-- start --

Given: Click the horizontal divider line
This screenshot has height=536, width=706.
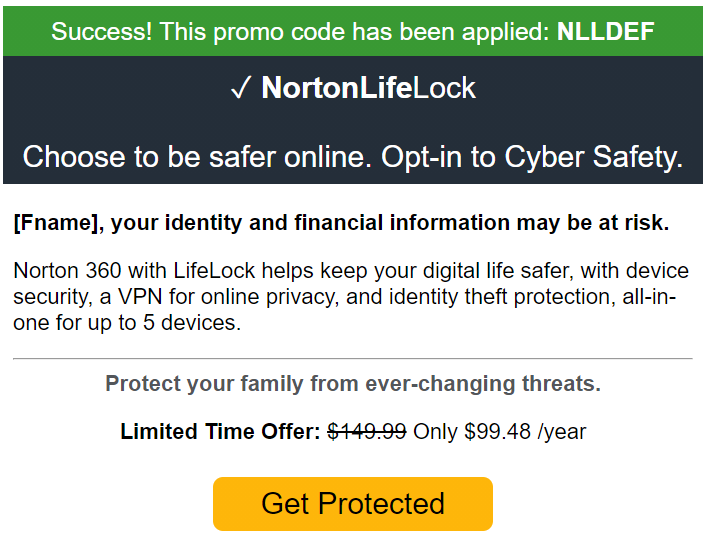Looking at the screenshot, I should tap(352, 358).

-- end --
-- start --

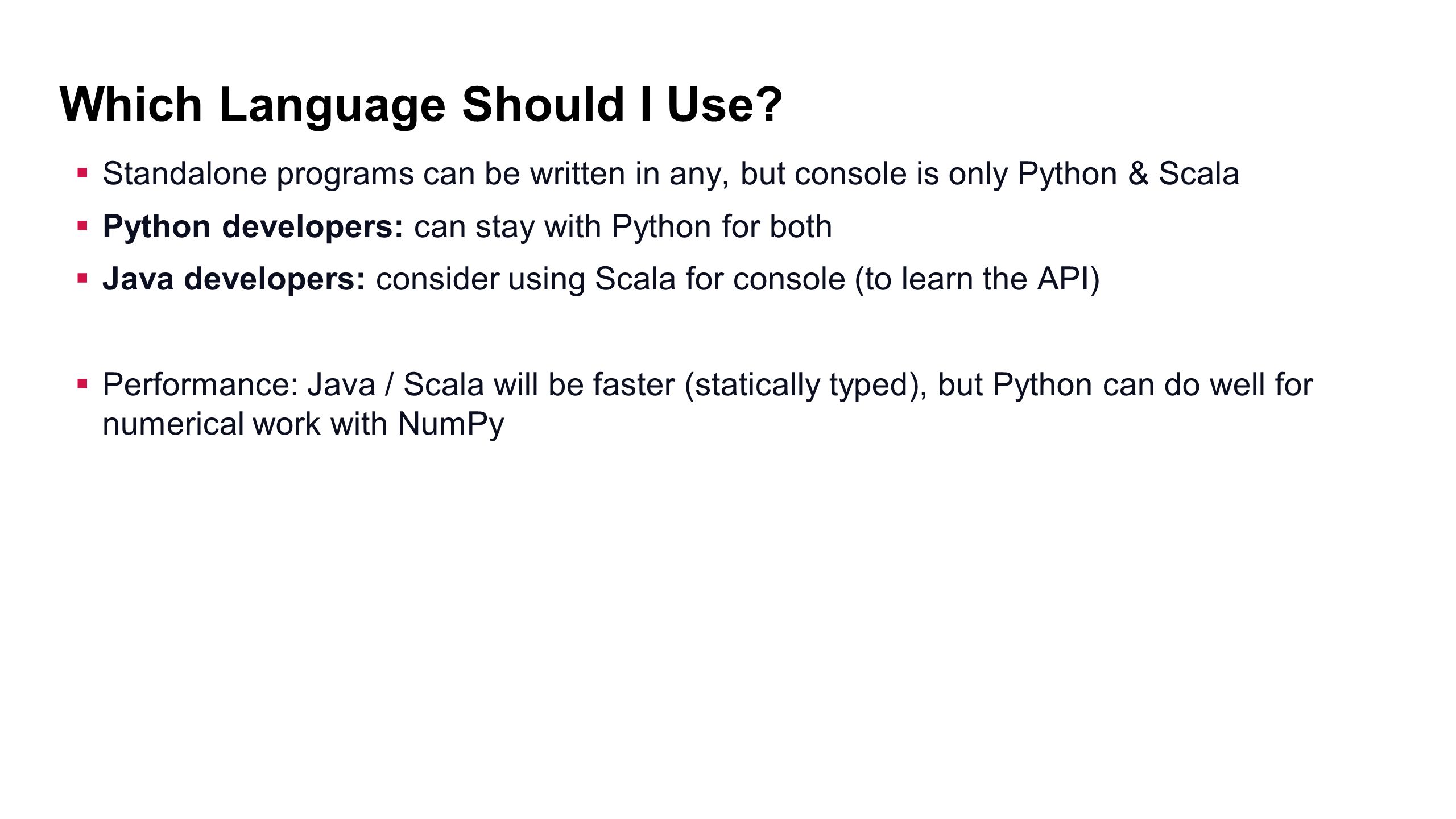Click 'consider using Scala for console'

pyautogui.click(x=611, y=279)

-- end --

Set exercise
Quote verbatim the stretch from the line containing "Given: Click the horizontal divider line" through the line containing "Looking at the", omitting the pictures.

Answer in full
Given: Click the horizontal divider line
This screenshot has height=536, width=706.
Looking at the screenshot, I should tap(352, 358).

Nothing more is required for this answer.